Grazie al Progetto Genoma Umano, completato nel 2003, ora sappiamo che il nostro genoma contiene una piccola parte codificante di circa 21 000 geni e una vastissima porzione non codificante, e che l’origine di molte malattie può essere identificata nelle alterazioni di alcuni geni. Oggi uno dei settori di ricerca di maggiore interesse riguarda l’applicazione delle biotecnologie alla cura di alcune malattie genetiche. L’obbiettivo della terapia genica è quello di sostituire gli alleli difettosi o non funzionali di un gene con una copia funzionale del gene stesso.
Grazie a screening genetici, cioè test in grado di rivelare la predisposizione a una particolare malattia a partire da un semplice campione di sangue, è possibile diagnosticare difetti genetici già nell’embrione o prima del concepimento e intervenire in modo da far nascere adulti sani. Se da un lato queste indagini genetiche consentono la diagnosi precoce, la prevenzione o la cura di malattie ereditarie, dall’altro potrebbero esporre le persone a discriminazioni di vario tipo, per esempio sul lavoro o al momento di stipulare polizze assicurative.
Uno dei più controversi metodi di ricerca biotecnologica è la clonazione, cioè la possibilità di fare copie biologiche di cellule, tessuti, organi o addirittura di interi organismi.
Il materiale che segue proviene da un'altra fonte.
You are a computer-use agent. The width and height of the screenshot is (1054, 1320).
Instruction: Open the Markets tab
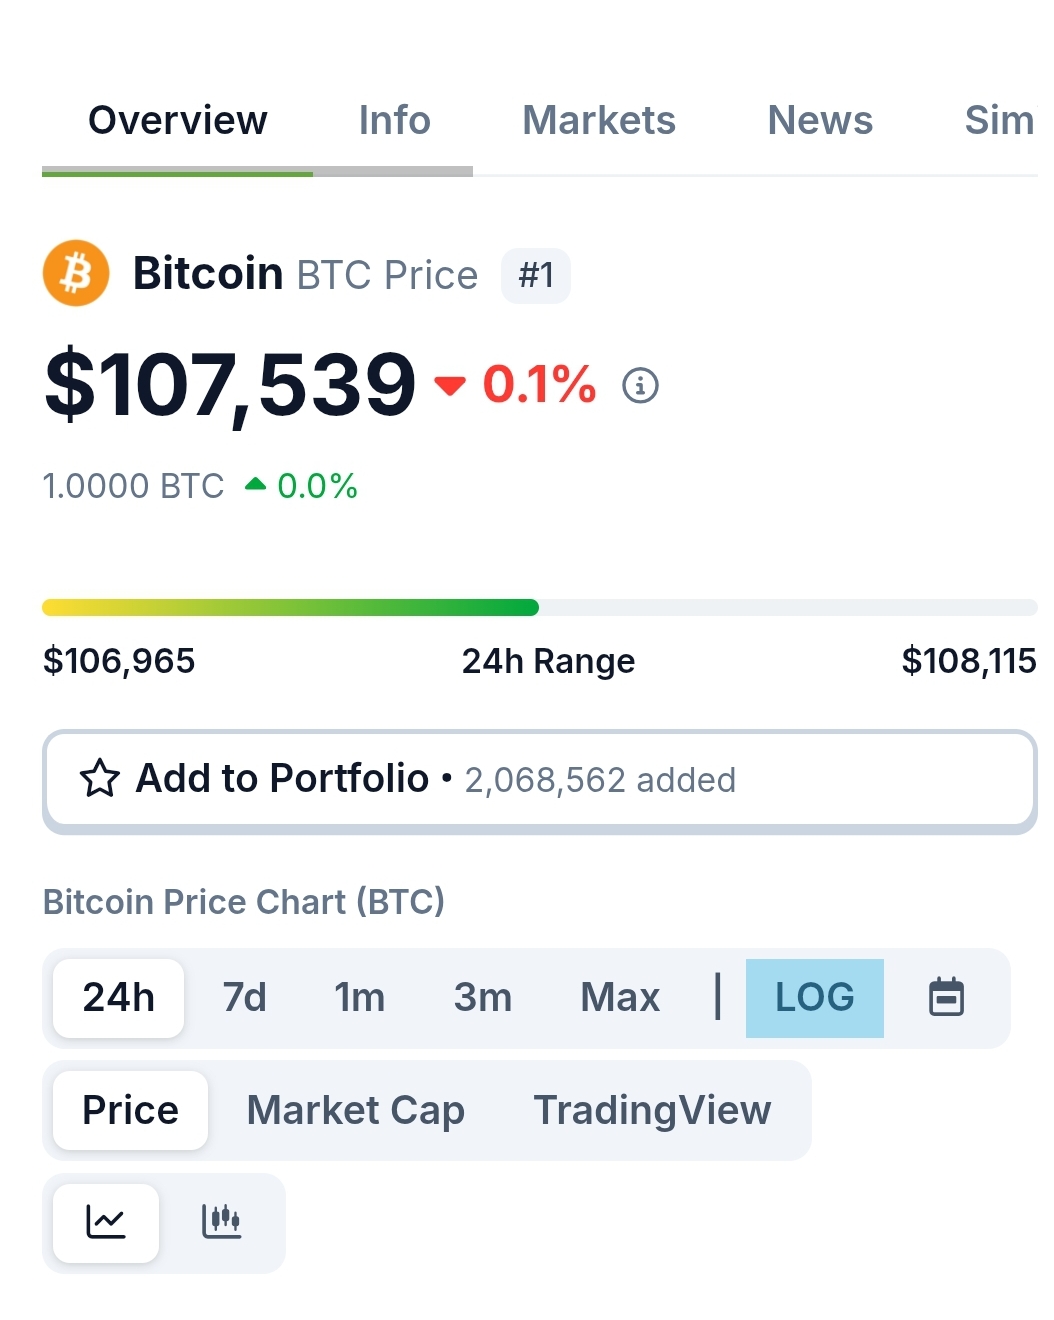coord(599,120)
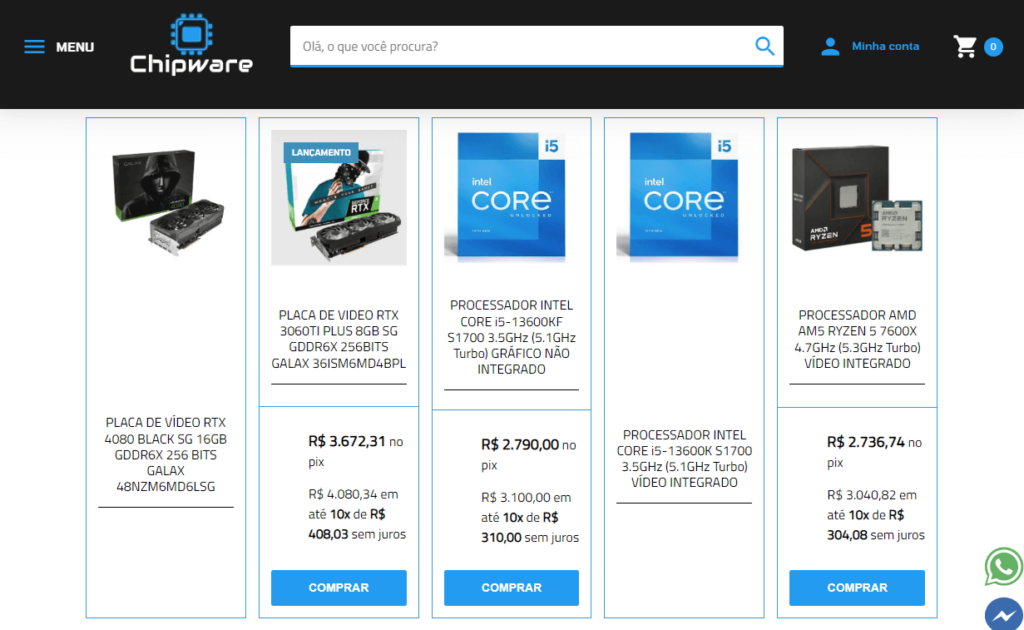Click the Minha conta text link
The image size is (1024, 630).
coord(885,45)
In natura esiste già una forma di clonazione: i gemelli omozigoti, per esempio, sono geneticamente identici, perciò sono due cloni. Ma sarebbe possibile clonare un essere umano già adulto, farne cioè una specie di “fotocopia” vivente?
Teoricamente sì, con le stesse tecniche di ingegneria genetica che nel 1996 hanno creato il primo animale clonato, la pecora Dolly. Dolly è nata dalla fusione fra una cellula uovo privata del nucleo e il nucleo di una cellula somatica, una tecnica complessa chiamata trasferimento nucleare. Ottenere quel risultato non fu facile: dopo molti tentativi i ricercatori isolarono 277 embrioni, ma sopravvissero soltanto Dolly e altri 4 feti.
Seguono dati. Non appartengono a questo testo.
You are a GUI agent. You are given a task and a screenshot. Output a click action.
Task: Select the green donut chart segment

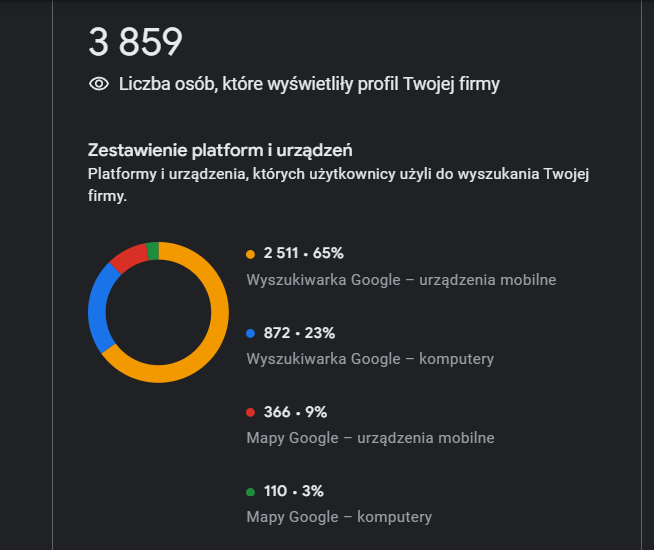[152, 250]
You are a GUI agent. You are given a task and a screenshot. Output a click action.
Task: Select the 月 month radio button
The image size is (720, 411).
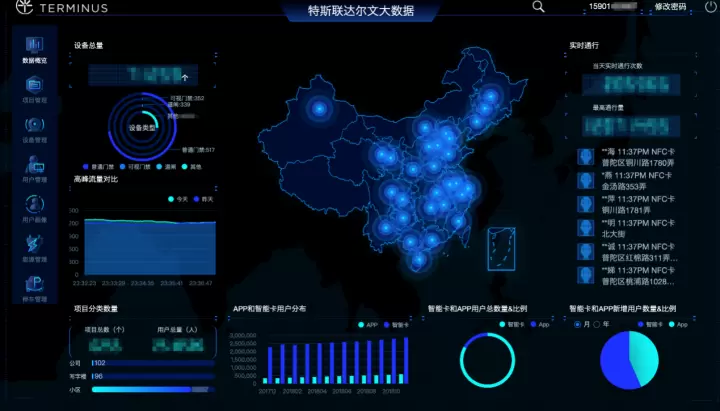(x=577, y=324)
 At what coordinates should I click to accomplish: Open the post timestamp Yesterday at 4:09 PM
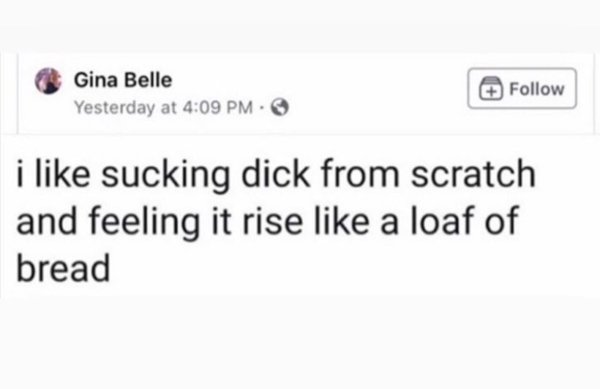point(163,107)
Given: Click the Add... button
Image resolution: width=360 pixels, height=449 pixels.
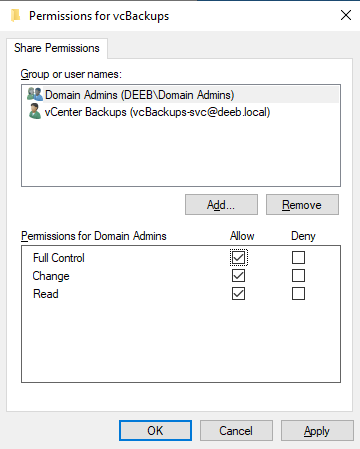Looking at the screenshot, I should pyautogui.click(x=221, y=205).
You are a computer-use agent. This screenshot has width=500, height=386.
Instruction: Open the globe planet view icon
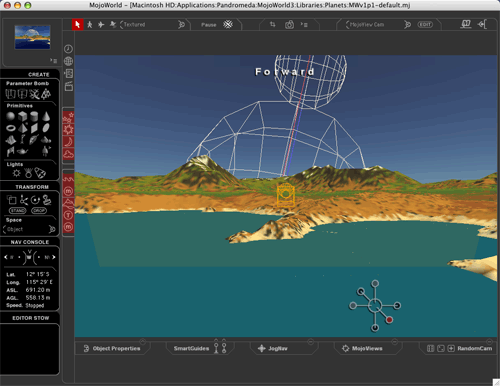tap(68, 61)
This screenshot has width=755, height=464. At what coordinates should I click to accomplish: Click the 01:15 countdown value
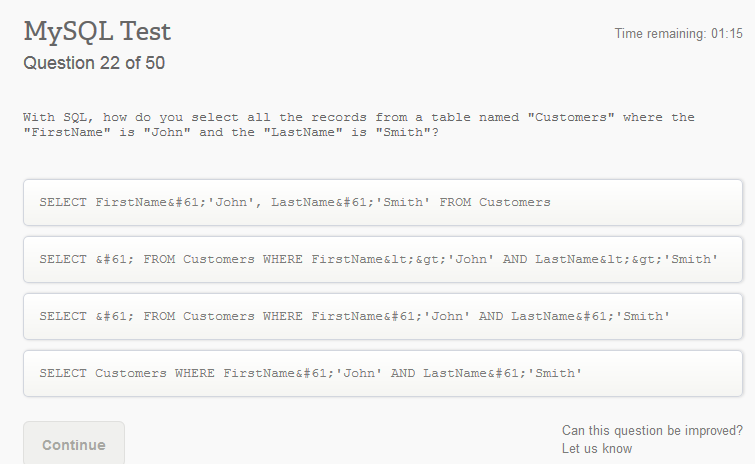727,34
In realtà, nessuno finora ha clonato un essere umano, e non è sicuro che sia possibile farlo. Anche perché, a quanto sembra, Dolly è invecchiata precocemente: a 6 anni soffriva già di artrite e di problemi polmonari, ed è morta l’anno successivo.
Nel caso degli esseri umani, c’è però un altro tipo di clonazione, la clonazione terapeutica, che usa particolari tecniche per far crescere tessuti e organi “in vitro”, cioè in coltura di laboratorio, a partire dalle cellule staminali. Cellule staminali fatte crescere in provetta sono, per esempio, reimpiantate per curare ustioni e tumori. Di questo si occupa una nuova branca della medicina, la medicina rigenerativa.
Il dibattito sulla clonazione umana, insieme a quello sull’ingegneria genetica, è di interesse pubblico. Governi e istituzioni si devono confrontare con la necessità di regolamentare l’uso delle biotecnologie. Lo spettro dell’eugenetica, cioè la manipolazione genetica per ottenere per esempio individui più alti, o con gli occhi azzurri, o con maggiore massa muscolare è sempre in agguato.
Di queste e altre considerazioni si occupa la bioetica, il ramo della scienza che affronta le problematiche morali collegate all’uso delle biotecnologie.